Lockups related to (possibly IDE issues) ?

Bill Hacker wbh at conducive.org
Sun Sep 10 00:44:23 PDT 2006

Matthew Dillon wrote:


    slave.  If you have a twisty-cable, then things get more complicated
    because the two device connectors on the cable act differently (sometimes
    even if the drive or CDRom is jumpered explicitly for master/slave).
ACK - they would do.
  The 'twisty cable' should have the devices set to 'CS' (Cable Select) ONLY.
    I recommend *NOT* using a twisty cable.
Agreed.  But largely 'coz they are not easy to find - or even easy to make in 
UDMA-grade (shielded).

Their primary value is in making pre-configured spares for IDE hot swap not need 
jumper changes, so most of these exist in bespoke housings, muhc as 
externally-set SCSI-ID did.

>     Just use a straight-through
    cable (both connectors on the cable act the same) and jumper the drive
    as a master and the CDROM as a slave.  Put the drive on the END of the
    cable, not the middle (this is because IDE hard drives almost always
    terminate the cable properly while many CDROM drives do not, and this
    is important at higher IDE speeds).

- IF using HDD on *both* PATA connectors of a channel, do not expect that the 
'slave' units will in all cases work well/at all if the 'master' units go 
flakey. Not HDD anyway...

- When possible, keep CD & DVD on separate IDE PATA controllers from HDD entirely.

- I strongly recommended NOT using PATA secondary channels for IDE psuedo-RAID
(ATACONTROL, GMIRROR) - or even *any* critical-use device.

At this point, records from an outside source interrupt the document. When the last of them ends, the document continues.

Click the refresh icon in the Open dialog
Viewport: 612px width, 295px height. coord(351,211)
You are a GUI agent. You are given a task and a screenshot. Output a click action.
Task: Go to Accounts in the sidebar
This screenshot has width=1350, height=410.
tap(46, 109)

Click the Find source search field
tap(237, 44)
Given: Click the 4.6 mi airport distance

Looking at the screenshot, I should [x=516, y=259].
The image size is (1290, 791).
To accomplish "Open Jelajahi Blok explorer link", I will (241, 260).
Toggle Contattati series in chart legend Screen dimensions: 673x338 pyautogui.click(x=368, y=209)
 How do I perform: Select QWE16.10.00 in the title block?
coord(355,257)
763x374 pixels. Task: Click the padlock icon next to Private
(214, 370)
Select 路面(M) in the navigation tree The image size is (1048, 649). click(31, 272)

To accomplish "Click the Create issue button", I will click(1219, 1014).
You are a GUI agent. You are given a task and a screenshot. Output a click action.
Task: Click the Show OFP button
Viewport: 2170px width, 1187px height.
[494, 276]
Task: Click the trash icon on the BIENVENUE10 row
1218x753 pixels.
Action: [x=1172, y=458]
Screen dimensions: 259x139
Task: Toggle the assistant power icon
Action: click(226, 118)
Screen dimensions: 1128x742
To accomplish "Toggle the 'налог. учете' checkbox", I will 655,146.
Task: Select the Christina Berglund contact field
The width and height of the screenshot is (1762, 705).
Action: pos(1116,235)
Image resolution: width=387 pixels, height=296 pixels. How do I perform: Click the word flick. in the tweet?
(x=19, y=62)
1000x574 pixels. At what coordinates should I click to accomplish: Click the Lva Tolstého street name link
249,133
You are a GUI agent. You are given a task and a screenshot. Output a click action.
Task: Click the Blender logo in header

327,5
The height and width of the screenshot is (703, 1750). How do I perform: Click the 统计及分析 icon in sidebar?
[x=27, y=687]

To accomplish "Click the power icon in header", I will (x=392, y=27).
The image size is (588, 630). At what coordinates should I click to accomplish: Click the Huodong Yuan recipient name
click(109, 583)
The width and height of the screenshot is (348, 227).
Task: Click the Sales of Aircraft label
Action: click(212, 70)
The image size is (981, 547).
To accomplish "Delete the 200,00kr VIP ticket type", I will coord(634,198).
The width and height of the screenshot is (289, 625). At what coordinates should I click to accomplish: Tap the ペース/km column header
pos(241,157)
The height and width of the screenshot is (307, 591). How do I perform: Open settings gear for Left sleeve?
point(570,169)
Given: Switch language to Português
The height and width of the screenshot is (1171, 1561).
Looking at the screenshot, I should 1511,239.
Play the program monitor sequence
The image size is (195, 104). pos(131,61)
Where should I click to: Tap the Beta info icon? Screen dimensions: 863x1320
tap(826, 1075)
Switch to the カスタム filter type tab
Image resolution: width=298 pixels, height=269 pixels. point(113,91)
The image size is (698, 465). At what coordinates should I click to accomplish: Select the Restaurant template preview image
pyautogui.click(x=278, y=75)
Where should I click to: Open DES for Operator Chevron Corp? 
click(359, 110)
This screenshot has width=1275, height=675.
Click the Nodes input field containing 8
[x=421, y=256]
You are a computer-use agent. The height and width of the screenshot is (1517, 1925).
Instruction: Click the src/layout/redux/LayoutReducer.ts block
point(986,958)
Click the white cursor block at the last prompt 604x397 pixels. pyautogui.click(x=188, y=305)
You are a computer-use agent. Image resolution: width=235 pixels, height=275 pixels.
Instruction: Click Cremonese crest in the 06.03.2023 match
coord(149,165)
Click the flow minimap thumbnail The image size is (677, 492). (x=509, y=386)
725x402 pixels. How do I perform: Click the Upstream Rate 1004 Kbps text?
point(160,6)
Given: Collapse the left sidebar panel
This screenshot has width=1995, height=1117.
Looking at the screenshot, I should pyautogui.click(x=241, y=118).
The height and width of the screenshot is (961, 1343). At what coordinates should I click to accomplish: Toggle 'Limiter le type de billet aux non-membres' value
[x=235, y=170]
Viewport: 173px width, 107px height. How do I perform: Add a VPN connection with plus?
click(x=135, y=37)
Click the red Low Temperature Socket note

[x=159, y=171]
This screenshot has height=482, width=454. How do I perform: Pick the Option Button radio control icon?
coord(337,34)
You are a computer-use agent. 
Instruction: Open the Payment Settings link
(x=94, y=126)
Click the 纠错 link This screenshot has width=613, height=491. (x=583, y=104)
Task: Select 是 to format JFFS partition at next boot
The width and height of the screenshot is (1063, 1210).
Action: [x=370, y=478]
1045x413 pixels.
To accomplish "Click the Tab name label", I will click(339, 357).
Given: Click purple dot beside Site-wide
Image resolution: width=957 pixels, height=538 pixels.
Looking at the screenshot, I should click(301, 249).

Often better to add a 
controller and waste those connectors.

- 'Proper' SATA controllers (not all are such) get around all this, as each 
connection is an independent animal, just 'mapped' to traditional IDE dev ID's.

- Use of a SATA controller with a SATA-to-PATA terminating adaptor to a PATA 
device can solve several of the above issues rather nicely if you have a need 
for supporting the odd legacy PATA device in an otherwise SATA box.
'GigaByte' packages some that have a pull-off loop and fit available space well.

Beware the junk SATA-PATA that is also on the market as unpackaged PCB's.

PATA -> SATA whole different can of worms.